Joy Reid says Trump cronies remind her of Richard Nixon's Committee to Reelect The President.
"Nick, analogies to Watergate just keep piling up for Donald Trump. Now you have the Committee To Protect The President, the group of lawmakers in the House doing whatever it takes to protect Donald Trump. There's a Vox article that talks about Donald Trump actually pressuring the attorney general to fire two FBI agents named Strzok and Page who were tweeting things he didn't like, tweeting negative things about him, and to feed information to these allies in the House," she said.
"Here's a quote, 'The president also pressed his attorney general and FBI director to work more aggressively to uncover derogatory information within the FBI files and turn over to Congressional Republicans working to discredit the two FBI officials, according to the same sources.' In the same article, Trump did this knowing that Page could actually be a witness against him. Have we taken the Watergate analogies too far, or are we on the right track?"
"You're on the right track," Akerman said. "But instead of bringing a bunch of guys up from Miami to break into the Watergate headquarters, the Democratic headquarters, they did it with the Russians, who did it electronically this time, making it a lot more difficult to uncover.
"It's not like they could put tape on the door and a police officer would walk in and find a bunch of burglars. This made it very hard to detect in the first instance. But it also made it much more insidious in the sense that they were able to take a lot more, and you could see what they did with it. And it was all done for the purpose of getting Donald Trump elected."
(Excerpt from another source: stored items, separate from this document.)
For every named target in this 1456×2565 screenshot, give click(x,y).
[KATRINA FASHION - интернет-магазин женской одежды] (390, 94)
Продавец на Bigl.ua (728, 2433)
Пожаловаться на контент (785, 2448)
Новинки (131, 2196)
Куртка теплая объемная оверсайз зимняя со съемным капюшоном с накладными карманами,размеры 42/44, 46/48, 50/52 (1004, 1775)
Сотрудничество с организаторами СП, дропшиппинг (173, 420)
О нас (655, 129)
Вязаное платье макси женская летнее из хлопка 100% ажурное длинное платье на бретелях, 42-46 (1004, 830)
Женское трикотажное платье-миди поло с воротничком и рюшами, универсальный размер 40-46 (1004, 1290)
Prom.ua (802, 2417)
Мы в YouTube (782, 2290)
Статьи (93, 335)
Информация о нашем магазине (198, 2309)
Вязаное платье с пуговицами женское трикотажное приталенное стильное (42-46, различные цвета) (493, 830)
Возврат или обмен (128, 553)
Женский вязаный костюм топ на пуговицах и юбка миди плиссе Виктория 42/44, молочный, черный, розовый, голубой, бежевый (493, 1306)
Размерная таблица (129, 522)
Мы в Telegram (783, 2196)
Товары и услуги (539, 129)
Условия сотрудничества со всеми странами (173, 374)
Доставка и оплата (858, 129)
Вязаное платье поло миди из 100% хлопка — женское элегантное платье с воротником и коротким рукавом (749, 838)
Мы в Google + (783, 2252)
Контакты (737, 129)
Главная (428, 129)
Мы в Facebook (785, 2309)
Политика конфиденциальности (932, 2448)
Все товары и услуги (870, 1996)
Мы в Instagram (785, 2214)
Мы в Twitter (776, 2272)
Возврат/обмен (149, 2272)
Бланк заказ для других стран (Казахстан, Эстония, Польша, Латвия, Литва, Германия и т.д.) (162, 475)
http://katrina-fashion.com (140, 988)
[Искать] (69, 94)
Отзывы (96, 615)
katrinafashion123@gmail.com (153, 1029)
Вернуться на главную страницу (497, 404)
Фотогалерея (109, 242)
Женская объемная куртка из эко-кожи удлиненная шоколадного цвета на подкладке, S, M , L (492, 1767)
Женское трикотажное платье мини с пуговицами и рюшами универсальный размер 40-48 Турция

"So absolutely, this is like just go ahead 45 years, and it's just now met technology of what we're looking at here. Then with respect to the other pieces of it, using Facebook and this microtargeting of voters in specific districts. before they were trying to figure out how to go around to voters or keep the vote suppressed. They did that in New Hampshire when Nixon was running and he had opposition with [Pete] McCloskey. They had Roger Stone and donate money in the name of the Young Socialists to make Republicans turn against McCloskey. Now they can do it with electronics, with 60 million Facebook users to target Hillary Clinton voters to keep them from voting," Akerman said.
"Roger Stone appears again," Reid pointed out. "Jill, there's the other couple Watergate parallels, of course, the potential lawsuit here, or the lawsuit that's actually been filed by the Democrats against the Nixon campaign. At that time what did that yield and did it interfere at all with the official investigation of Nixon?" she asked.
"It didn't. I loved hearing the audio of that because it did bring back a lot of memories," Wine-Banks said. but it didn't interfere.
"We worked very successfully, both with Congress and we weren't involved in any way in the civil suit. Civil suits present some problems now for the Trump administration and for Cohen because it can lead to discovery depositions, the things they're trying very much to avoid by dropping, in the case of Cohen, he's dropped at least one lawsuit.
"But the Stormy Daniels case isn't going away, and that could lead to discovery which could be a problem. I'd say the more difficult challenge was Congress demanding to get the investigative documents, the Comey memos, which had absolutely no purpose if they had really thought it through. I don't know what they thought in that they thought they might be able to show that some of them were classified and had been leaked and that he lied about classified material, which doesn't seem to be the case.
She said the release of the Comey memos seemt seems to have "totally boomeranged" on Trump supporters. "It would have been an important thing for the Department of Justice to stand up to Congress and say, 'We have a protocol of not giving out ongoing investigative documents for a reason. We don't want to interfere with the investigation that's going on by revealing this.' Other witnesses will now be able to conform their testimony because they now know, for example, what was said about the Reince Priebus conversation."